Triads get a piece of this new action by dominating the "junket" industry of Macau, which brings high-rolling gamblers to the territory and collects debts on behalf of the casinos. These businesses also allow VIPs to stake more than the $50,000 legal limit on how much money Chinese are permitted to take out of the country every year. (In essence, junkets collect their clients' money on the Chinese side of the border and give them loans to gamble on the Macau side.) This scheme makes a convenient vehicle for money laundering. Steve Vickers, Hong Kong's former chief of the Criminal Intelligence Bureau, has said that he knows of "no Chinese junket operator that doesn't have some association with triads."

Although Broken Tooth's conviction dealt his old triad, 14K, a heavy blow, the gang remains active in Macau, as do his former associates. In August, six men with alleged triad ties, wielding hammers and sticks, attacked Ng Man-sun, one of Broken Tooth's bitterest former rivals. And one week before his release, police arrested Broken Tooth's former right-hand man for attempted murder.

"Everyone realizes that triads are still active," says Ricardo Pinto, a Portuguese publisher who covered the triads as a journalist in the 1990s. "Now they are working in a kind of legal framework, which of course changes very much the perception of their activities.... Now they are behaving more like normal businessmen. They made peace with society and joined Macau by operating in a legal way."

That is not to say that triads have given up on crime, of course. Around the world, these crime syndicates continue to be major players in drug trafficking, prostitution, financial fraud, software piracy, loan sharking, and human smuggling, according to a Library of Congress report on Chinese criminal organizations.

"Junkets are allowed to operate because they are good for the business of casinos," says Bill Chou, professor of public administration at the University of Macau. "The casino license holder does not care how they go about attracting the high rollers, who are sometimes also the gangsters in other parts of the world." He says that junkets are seen as more or less mainstream businesses, though most "are still controlled by gangsters."

The junket trade can still lead to some occasionally violent attacks that take place out of the public eye. In July, two mainland gamblers were stabbed to death in a five-star hotel after failing to pay up on large gambling losses. That same month, a Chinese woman with a Japanese passport was found bludgeoned to death in a residential area. Macau police believe both crimes are tied to junket operators and triads. Both murders remain unsolved.

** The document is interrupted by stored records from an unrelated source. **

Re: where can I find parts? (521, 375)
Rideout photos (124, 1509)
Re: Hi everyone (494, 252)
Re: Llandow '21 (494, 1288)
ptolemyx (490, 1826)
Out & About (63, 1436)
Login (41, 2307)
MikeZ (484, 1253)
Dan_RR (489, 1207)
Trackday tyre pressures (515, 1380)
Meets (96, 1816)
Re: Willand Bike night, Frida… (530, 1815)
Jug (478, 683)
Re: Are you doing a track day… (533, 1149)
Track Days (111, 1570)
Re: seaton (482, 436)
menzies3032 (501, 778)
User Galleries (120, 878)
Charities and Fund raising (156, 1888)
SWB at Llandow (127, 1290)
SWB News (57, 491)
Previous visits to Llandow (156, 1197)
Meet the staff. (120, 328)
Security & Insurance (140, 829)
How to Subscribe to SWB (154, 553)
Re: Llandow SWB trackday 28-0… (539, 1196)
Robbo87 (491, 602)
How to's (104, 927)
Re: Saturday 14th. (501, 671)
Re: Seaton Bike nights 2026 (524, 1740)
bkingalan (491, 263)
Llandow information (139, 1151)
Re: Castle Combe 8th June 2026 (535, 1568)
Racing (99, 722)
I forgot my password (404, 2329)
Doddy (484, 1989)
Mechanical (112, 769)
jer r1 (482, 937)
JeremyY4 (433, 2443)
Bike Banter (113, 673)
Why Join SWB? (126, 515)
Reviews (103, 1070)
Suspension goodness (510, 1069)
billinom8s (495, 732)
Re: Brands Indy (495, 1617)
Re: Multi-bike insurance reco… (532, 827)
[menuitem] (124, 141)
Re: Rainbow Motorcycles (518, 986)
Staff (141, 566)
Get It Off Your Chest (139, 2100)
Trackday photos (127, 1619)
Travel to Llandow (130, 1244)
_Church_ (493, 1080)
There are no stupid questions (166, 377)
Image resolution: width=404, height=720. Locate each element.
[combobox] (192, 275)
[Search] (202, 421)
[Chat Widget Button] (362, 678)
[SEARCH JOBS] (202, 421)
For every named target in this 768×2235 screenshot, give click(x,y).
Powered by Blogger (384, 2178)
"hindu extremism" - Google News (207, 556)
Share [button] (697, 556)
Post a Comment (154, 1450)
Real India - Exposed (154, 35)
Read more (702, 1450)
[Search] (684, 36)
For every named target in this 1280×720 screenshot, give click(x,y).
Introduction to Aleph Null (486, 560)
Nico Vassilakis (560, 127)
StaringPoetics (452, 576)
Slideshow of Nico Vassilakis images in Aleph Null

For locals, Macau's rapid changes have not all been positive. The flood of tourists and foreign money has driven up the price of real estate by more than 400 percent since 2004. Traffic and pollution have worsened. And residents say the government has all but ignored their concerns in the drive for breakneck economic growth.

"Like China, Macau has become one of the most money-making places in the world," says Hao Zhidong, a sociologist at the University of Macau. In fact, he says, many people have actually become nostalgic for Portuguese rule -- Broken Tooth and the years of violence notwithstanding. Many say the city has become too venal, too focused on gambling, and too indifferent to the political demands of its citizens.

Even though Broken Tooth's days as a kingpin may be over, whenever he returns from exile, he may find Macau almost as congenial a place to make money as in the 1990s. While he lost millions of dollars in property due to police confiscations after his arrest, he has emerged from prison with many connections intact, including his brother, Wan Kuok-hung, who built a profitable business supplying uniforms to the casinos. Local newspapers have even reported a rumor going around -- that Broken Tooth's old friends and rivals have decided to give him a welcome-back present: a share of the lucrative junket business in exchange for hanging up his gun. Defanged, perhaps, but not out of business.